=== TASK TO COMPLETE ===
Rewrite the records below, putting "screen assistant" wherever "computer-use agent" occurs and leaving everything else unchanged.

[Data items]
— START —
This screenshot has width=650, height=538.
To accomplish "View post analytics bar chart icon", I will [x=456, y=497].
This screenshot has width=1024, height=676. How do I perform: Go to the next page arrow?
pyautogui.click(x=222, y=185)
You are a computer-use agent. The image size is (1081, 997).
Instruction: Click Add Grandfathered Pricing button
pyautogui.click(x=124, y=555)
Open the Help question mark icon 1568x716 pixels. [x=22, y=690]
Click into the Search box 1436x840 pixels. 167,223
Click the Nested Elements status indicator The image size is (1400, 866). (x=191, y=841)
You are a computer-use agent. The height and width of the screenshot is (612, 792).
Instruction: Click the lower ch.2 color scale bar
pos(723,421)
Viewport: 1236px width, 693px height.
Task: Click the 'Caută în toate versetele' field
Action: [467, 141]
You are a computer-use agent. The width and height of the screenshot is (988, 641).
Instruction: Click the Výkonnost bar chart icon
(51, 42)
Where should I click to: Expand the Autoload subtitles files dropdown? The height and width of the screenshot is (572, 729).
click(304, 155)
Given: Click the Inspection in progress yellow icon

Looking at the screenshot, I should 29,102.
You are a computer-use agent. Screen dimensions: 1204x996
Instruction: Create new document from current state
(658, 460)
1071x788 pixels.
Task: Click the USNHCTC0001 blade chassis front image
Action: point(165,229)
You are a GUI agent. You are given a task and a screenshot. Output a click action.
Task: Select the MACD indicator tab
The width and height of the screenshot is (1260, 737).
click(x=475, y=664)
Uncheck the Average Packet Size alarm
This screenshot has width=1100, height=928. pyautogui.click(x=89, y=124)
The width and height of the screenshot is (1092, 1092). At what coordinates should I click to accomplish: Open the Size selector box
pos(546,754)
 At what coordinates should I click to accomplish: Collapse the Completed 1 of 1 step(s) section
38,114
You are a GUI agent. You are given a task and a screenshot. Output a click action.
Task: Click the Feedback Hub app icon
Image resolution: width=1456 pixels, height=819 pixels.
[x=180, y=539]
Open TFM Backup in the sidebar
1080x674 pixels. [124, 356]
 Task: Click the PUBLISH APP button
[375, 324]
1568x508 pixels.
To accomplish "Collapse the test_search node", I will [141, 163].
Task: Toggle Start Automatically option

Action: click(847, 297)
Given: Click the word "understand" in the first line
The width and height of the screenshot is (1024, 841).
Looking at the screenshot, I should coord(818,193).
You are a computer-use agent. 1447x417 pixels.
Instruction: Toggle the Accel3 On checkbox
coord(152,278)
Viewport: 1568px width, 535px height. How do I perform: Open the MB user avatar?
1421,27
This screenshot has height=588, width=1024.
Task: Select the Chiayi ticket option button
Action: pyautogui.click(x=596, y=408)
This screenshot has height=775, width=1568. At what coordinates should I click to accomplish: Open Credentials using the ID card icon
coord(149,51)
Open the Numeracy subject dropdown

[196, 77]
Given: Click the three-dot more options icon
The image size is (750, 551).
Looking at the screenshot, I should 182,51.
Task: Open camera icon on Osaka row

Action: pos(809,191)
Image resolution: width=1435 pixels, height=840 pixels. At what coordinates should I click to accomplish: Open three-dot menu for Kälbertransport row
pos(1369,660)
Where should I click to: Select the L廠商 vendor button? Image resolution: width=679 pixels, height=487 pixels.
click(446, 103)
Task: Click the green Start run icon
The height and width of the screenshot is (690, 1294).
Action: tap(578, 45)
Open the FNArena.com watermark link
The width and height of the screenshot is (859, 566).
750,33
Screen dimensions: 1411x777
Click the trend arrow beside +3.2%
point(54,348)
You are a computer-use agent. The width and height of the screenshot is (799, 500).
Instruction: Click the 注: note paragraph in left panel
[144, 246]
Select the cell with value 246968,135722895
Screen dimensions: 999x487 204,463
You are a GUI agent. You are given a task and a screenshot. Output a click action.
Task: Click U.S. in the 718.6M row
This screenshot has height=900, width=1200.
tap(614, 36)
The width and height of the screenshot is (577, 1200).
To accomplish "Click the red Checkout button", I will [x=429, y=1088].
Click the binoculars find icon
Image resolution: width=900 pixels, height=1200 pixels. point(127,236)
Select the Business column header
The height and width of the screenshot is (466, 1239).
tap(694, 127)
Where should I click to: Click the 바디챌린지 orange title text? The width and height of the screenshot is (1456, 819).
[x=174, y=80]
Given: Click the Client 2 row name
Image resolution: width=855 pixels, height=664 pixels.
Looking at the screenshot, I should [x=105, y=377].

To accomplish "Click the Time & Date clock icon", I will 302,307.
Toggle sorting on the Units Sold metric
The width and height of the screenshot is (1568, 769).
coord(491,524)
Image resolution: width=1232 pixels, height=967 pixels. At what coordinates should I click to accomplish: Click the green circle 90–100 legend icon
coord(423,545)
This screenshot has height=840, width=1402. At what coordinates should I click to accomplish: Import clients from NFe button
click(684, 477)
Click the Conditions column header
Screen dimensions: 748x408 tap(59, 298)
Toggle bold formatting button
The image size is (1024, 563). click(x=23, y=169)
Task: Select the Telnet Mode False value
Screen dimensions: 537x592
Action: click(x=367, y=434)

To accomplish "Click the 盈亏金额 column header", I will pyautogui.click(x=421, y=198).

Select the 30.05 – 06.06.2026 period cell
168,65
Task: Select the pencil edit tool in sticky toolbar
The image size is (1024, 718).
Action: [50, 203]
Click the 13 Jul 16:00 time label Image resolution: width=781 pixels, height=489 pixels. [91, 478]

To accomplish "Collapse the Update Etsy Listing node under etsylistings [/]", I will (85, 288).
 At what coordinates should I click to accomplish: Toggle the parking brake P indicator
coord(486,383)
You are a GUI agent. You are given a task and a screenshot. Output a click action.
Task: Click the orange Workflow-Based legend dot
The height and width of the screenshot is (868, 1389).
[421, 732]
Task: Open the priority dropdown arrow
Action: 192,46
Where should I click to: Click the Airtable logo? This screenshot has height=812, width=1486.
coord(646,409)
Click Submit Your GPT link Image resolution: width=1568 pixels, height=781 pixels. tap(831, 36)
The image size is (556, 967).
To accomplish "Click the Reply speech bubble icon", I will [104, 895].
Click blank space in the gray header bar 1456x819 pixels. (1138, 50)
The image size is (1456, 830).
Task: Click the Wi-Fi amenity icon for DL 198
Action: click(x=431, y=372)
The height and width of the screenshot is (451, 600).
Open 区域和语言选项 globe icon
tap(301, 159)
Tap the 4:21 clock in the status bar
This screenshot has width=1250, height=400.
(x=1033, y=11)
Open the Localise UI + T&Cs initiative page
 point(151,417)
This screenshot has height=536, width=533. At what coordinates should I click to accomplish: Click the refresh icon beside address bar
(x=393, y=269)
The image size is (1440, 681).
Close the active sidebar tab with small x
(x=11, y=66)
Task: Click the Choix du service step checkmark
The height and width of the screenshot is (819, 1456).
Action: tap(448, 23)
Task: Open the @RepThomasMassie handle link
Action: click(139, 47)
— END —
=== COMPLETED EXERCISE ===
This screenshot has width=650, height=538.
To accomplish "View post analytics bar chart icon", I will [x=456, y=497].
This screenshot has width=1024, height=676. How do I perform: Go to the next page arrow?
pyautogui.click(x=222, y=185)
You are a screen assistant. The image size is (1081, 997).
Instruction: Click Add Grandfathered Pricing button
pyautogui.click(x=124, y=555)
Open the Help question mark icon 1568x716 pixels. [x=22, y=690]
Click into the Search box 1436x840 pixels. 167,223
Click the Nested Elements status indicator The image size is (1400, 866). (x=191, y=841)
You are a screen assistant. The height and width of the screenshot is (612, 792).
Instruction: Click the lower ch.2 color scale bar
pos(723,421)
Viewport: 1236px width, 693px height.
Task: Click the 'Caută în toate versetele' field
Action: [467, 141]
You are a screen assistant. The width and height of the screenshot is (988, 641).
Instruction: Click the Výkonnost bar chart icon
(51, 42)
Where should I click to: Expand the Autoload subtitles files dropdown? The height and width of the screenshot is (572, 729).
click(304, 155)
Given: Click the Inspection in progress yellow icon

Looking at the screenshot, I should 29,102.
You are a screen assistant. Screen dimensions: 1204x996
Instruction: Create new document from current state
(658, 460)
1071x788 pixels.
Task: Click the USNHCTC0001 blade chassis front image
Action: point(165,229)
You are a GUI agent. You are given a task and a screenshot. Output a click action.
Task: Select the MACD indicator tab
The width and height of the screenshot is (1260, 737).
click(x=475, y=664)
Uncheck the Average Packet Size alarm
This screenshot has width=1100, height=928. pyautogui.click(x=89, y=124)
The width and height of the screenshot is (1092, 1092). At what coordinates should I click to accomplish: Open the Size selector box
pos(546,754)
 At what coordinates should I click to accomplish: Collapse the Completed 1 of 1 step(s) section
38,114
You are a GUI agent. You are given a task and a screenshot. Output a click action.
Task: Click the Feedback Hub app icon
Image resolution: width=1456 pixels, height=819 pixels.
[x=180, y=539]
Open TFM Backup in the sidebar
1080x674 pixels. [124, 356]
 Task: Click the PUBLISH APP button
[375, 324]
1568x508 pixels.
To accomplish "Collapse the test_search node", I will [141, 163].
Task: Toggle Start Automatically option

Action: click(847, 297)
Given: Click the word "understand" in the first line
The width and height of the screenshot is (1024, 841).
Looking at the screenshot, I should coord(818,193).
You are a screen assistant. 1447x417 pixels.
Instruction: Toggle the Accel3 On checkbox
coord(152,278)
Viewport: 1568px width, 535px height. How do I perform: Open the MB user avatar?
1421,27
This screenshot has height=588, width=1024.
Task: Select the Chiayi ticket option button
Action: pyautogui.click(x=596, y=408)
This screenshot has height=775, width=1568. At what coordinates should I click to accomplish: Open Credentials using the ID card icon
coord(149,51)
Open the Numeracy subject dropdown

[196, 77]
Given: Click the three-dot more options icon
The image size is (750, 551).
Looking at the screenshot, I should 182,51.
Task: Open camera icon on Osaka row

Action: pos(809,191)
Image resolution: width=1435 pixels, height=840 pixels. At what coordinates should I click to accomplish: Open three-dot menu for Kälbertransport row
pos(1369,660)
Where should I click to: Select the L廠商 vendor button? Image resolution: width=679 pixels, height=487 pixels.
click(446, 103)
Task: Click the green Start run icon
The height and width of the screenshot is (690, 1294).
Action: tap(578, 45)
Open the FNArena.com watermark link
The width and height of the screenshot is (859, 566).
750,33
Screen dimensions: 1411x777
Click the trend arrow beside +3.2%
point(54,348)
You are a screen assistant. The width and height of the screenshot is (799, 500).
Instruction: Click the 注: note paragraph in left panel
[144, 246]
Select the cell with value 246968,135722895
Screen dimensions: 999x487 204,463
You are a GUI agent. You are given a task and a screenshot. Output a click action.
Task: Click U.S. in the 718.6M row
This screenshot has height=900, width=1200.
tap(614, 36)
The width and height of the screenshot is (577, 1200).
To accomplish "Click the red Checkout button", I will [x=429, y=1088].
Click the binoculars find icon
Image resolution: width=900 pixels, height=1200 pixels. point(127,236)
Select the Business column header
The height and width of the screenshot is (466, 1239).
tap(694, 127)
Where should I click to: Click the 바디챌린지 orange title text? The width and height of the screenshot is (1456, 819).
[x=174, y=80]
Given: Click the Client 2 row name
Image resolution: width=855 pixels, height=664 pixels.
Looking at the screenshot, I should [x=105, y=377].

To accomplish "Click the Time & Date clock icon", I will 302,307.
Toggle sorting on the Units Sold metric
The width and height of the screenshot is (1568, 769).
coord(491,524)
Image resolution: width=1232 pixels, height=967 pixels. At what coordinates should I click to accomplish: Click the green circle 90–100 legend icon
coord(423,545)
This screenshot has height=840, width=1402. At what coordinates should I click to accomplish: Import clients from NFe button
click(684, 477)
Click the Conditions column header
Screen dimensions: 748x408 tap(59, 298)
Toggle bold formatting button
The image size is (1024, 563). click(x=23, y=169)
Task: Select the Telnet Mode False value
Screen dimensions: 537x592
Action: click(x=367, y=434)

To accomplish "Click the 盈亏金额 column header", I will pyautogui.click(x=421, y=198).

Select the 30.05 – 06.06.2026 period cell
168,65
Task: Select the pencil edit tool in sticky toolbar
The image size is (1024, 718).
Action: [50, 203]
Click the 13 Jul 16:00 time label Image resolution: width=781 pixels, height=489 pixels. [91, 478]

To accomplish "Collapse the Update Etsy Listing node under etsylistings [/]", I will (85, 288).
 At what coordinates should I click to accomplish: Toggle the parking brake P indicator
coord(486,383)
You are a GUI agent. You are given a task and a screenshot. Output a click action.
Task: Click the orange Workflow-Based legend dot
The height and width of the screenshot is (868, 1389).
[421, 732]
Task: Open the priority dropdown arrow
Action: 192,46
Where should I click to: Click the Airtable logo? This screenshot has height=812, width=1486.
coord(646,409)
Click Submit Your GPT link Image resolution: width=1568 pixels, height=781 pixels. tap(831, 36)
The image size is (556, 967).
To accomplish "Click the Reply speech bubble icon", I will [104, 895].
Click blank space in the gray header bar 1456x819 pixels. (1138, 50)
The image size is (1456, 830).
Task: Click the Wi-Fi amenity icon for DL 198
Action: click(x=431, y=372)
The height and width of the screenshot is (451, 600).
Open 区域和语言选项 globe icon
tap(301, 159)
Tap the 4:21 clock in the status bar
This screenshot has width=1250, height=400.
(x=1033, y=11)
Open the Localise UI + T&Cs initiative page
 point(151,417)
This screenshot has height=536, width=533. At what coordinates should I click to accomplish: Click the refresh icon beside address bar
(x=393, y=269)
The image size is (1440, 681).
Close the active sidebar tab with small x
(x=11, y=66)
Task: Click the Choix du service step checkmark
The height and width of the screenshot is (819, 1456).
Action: tap(448, 23)
Task: Open the @RepThomasMassie handle link
Action: click(139, 47)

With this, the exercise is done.